As far as Verroken’s concerned, yes, doping in amateur sport could be a problem, but it comes down to intent. “Is somebody intending to use a medication in order to enhance their performance? At amateur, recreational level sport, there is that opportunity,” she says. “Significantly, though, at an amateur level there is less likely to be either a year-round drug testing programme or a programme that’s focused on competitions.” As a result, the savvy amateur doper could have plenty of time between competitions to use drugs and then simply stop taking them in time to avoid detection.
Stopping dopers is about first focusing resources on those sports where it’s most likely, says Verroken: “Rugby would be one of those, possibly football, certainly athletics, weightlifting, perhaps to a certain extent tennis and definitely swimming, where the use of certain substances at an early age would lead to an advantage.” Then get into those sports early, but not just with a deterrent. Rather, it’s about athletes understanding they don’t need drugs if they put themselves – their health, and the reputation of their sport and their families – first. “There’s a lot you can do without having an oppressive testing regime.”
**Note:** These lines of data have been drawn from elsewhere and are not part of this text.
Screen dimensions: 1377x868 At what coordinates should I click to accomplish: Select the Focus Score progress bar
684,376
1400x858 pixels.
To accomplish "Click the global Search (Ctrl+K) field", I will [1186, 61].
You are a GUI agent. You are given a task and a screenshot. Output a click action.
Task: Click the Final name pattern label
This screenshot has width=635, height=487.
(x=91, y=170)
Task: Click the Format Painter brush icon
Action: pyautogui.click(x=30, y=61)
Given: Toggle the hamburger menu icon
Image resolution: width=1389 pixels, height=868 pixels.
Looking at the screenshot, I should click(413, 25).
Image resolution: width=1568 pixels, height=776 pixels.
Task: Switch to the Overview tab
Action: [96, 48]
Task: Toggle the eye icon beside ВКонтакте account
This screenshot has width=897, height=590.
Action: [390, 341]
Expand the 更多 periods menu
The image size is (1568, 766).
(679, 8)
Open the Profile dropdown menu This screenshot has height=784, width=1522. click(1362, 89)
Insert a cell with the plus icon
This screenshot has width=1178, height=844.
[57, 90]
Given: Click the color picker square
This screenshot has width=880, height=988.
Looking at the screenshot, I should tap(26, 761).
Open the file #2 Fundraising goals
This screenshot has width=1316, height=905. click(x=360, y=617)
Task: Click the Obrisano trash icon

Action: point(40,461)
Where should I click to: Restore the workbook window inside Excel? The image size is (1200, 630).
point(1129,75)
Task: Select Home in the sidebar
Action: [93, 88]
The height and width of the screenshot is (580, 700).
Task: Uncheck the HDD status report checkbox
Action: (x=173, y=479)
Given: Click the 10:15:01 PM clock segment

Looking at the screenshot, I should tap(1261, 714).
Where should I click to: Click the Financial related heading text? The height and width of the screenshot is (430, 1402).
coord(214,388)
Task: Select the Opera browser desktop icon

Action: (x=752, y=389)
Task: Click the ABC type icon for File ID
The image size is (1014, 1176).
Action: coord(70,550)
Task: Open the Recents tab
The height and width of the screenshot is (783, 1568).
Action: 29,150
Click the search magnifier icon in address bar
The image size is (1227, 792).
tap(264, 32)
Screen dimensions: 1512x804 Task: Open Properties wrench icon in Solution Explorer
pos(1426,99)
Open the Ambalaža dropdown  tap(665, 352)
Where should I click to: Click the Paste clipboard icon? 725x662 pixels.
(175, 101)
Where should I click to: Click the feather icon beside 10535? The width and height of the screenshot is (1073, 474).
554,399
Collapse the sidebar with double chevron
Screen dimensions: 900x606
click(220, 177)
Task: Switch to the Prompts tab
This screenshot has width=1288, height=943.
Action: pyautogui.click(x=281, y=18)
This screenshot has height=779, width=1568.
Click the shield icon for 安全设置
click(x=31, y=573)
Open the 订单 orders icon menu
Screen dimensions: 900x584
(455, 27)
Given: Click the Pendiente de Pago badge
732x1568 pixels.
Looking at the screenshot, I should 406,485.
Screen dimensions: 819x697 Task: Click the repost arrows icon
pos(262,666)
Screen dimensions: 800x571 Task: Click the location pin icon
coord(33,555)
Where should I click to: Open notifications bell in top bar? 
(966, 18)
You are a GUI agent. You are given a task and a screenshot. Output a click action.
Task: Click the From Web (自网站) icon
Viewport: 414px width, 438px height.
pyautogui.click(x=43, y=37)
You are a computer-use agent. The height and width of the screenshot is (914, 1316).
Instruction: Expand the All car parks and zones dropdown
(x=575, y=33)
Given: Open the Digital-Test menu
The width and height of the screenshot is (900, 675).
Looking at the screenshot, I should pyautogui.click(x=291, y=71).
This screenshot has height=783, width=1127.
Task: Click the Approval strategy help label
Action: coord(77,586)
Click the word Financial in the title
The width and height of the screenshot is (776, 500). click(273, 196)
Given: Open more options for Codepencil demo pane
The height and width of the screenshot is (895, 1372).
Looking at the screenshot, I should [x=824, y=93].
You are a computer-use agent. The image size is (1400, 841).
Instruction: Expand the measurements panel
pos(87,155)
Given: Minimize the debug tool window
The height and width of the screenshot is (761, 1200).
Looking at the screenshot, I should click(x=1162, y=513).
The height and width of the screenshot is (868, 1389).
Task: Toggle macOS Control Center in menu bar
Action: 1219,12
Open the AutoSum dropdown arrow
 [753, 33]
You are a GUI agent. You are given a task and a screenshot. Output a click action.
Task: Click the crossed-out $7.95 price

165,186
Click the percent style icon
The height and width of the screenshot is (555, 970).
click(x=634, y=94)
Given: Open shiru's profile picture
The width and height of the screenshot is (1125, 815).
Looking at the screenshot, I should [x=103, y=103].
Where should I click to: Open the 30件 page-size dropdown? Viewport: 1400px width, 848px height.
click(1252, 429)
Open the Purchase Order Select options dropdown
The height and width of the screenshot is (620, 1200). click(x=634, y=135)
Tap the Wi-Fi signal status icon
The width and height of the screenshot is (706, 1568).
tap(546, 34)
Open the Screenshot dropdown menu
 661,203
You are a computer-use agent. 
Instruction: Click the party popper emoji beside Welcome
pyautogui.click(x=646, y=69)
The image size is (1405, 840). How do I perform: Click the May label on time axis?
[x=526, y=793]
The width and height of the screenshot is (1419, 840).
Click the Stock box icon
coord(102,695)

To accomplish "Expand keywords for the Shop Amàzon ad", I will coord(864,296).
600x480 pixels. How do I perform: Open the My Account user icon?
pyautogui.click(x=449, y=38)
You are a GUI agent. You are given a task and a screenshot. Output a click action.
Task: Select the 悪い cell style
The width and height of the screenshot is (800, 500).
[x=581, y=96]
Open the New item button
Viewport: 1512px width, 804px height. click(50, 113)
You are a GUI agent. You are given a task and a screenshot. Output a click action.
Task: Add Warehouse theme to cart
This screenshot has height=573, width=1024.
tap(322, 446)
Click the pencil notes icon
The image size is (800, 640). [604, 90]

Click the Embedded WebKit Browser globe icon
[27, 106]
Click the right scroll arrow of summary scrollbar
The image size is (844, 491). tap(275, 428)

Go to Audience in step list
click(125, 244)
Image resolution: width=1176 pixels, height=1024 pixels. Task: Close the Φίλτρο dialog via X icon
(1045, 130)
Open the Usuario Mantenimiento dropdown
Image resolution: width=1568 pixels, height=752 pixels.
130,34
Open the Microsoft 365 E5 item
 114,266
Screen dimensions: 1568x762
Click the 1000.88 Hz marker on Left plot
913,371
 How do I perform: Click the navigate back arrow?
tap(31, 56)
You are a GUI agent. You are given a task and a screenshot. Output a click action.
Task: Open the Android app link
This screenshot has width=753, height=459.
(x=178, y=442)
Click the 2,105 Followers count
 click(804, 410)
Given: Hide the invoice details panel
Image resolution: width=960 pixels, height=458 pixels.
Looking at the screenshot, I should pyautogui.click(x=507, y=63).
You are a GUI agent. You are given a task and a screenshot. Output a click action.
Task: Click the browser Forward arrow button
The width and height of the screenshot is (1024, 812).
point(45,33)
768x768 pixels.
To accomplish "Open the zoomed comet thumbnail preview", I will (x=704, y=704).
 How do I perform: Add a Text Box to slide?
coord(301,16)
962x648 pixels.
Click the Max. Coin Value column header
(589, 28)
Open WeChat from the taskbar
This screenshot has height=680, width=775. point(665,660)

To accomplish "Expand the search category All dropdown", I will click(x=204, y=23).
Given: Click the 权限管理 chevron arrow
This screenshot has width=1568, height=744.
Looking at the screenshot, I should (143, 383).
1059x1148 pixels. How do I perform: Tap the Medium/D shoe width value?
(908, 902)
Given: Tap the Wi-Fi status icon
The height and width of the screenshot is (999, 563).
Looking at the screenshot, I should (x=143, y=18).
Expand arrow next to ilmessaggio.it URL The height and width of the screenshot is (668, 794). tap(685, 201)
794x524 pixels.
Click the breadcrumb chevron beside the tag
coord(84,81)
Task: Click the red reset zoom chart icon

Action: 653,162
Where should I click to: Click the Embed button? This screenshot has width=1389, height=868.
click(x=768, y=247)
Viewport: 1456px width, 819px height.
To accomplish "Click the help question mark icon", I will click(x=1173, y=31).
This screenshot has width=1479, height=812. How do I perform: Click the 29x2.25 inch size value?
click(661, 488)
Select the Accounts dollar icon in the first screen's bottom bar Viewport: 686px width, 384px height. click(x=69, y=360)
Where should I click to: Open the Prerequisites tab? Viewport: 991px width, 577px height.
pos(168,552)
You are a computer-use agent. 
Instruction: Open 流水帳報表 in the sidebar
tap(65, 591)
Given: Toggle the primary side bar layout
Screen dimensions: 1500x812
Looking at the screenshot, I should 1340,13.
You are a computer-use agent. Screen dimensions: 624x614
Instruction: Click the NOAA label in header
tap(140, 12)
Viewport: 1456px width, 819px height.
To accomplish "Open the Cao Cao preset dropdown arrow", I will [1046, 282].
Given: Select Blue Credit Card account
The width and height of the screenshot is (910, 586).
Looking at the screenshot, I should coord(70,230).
One contender for the fastest growing amateur sport has got to be ultrarunning. Figures compiled by Ultrarunning Magazine in the US last year show that over the past decade the number of events has more than doubled, and there are now more than 1,200 races.
With more runners, sponsors and prize money entering the sport than ever before, is it just a matter of time before ultrarunning has its own spate of doping scandals? Elite ultrarunner and Grand Slam of Ultrarunning record holder, Ian Sharman, doesn’t necessarily think so – at least not on the trails. “I think there’s definitely a cultural difference between the cyclists and the triathletes, and the runners. But also between the road-based people and the trail-based people. Trails do tend to be more about runners who love what they’re doing and, ultimately, if you don’t love running you’re going to find it very difficult to do a 100-mile race through the mountains.”
There are also myriad factors that doping just wouldn’t help with in ultrarunning, says Sharman: from tactics for handling nutrition and the weather, to running at night. “The longer and more extreme the race is then the less the physical side – that one % that doping can influence – will matter.”
While he says he would be surprised if any of those he knows among the elite ultrarunners were doping, it would be foolish to assume there’s no one doping in ultrarunning, and people have been caught. The two biggest prize-money races on the ultrarunning circuit are South Africa’s Comrades Marathon and Two Oceans Marathon. The top 10 runners can win money, so all have to take a drug test after the race. In 2012, Comrades winner Ludwick Mamabolo tested positive for a banned substance but was later cleared, while Two Oceans winner Natalia Volgina was stripped of her title in 2013 after being found guilty of using anabolic steroids.
“Clearly, it is happening where there’s the incentive,” he says, “but that’s also on the roads, rather than the trails. I think in my sport, everyone wants everyone else to do well. I’m sure that will change over time as more money comes into the sport, but even if you had mega bucks in ultrarunning, I don’t see it ever becoming as it is in professional cycling.”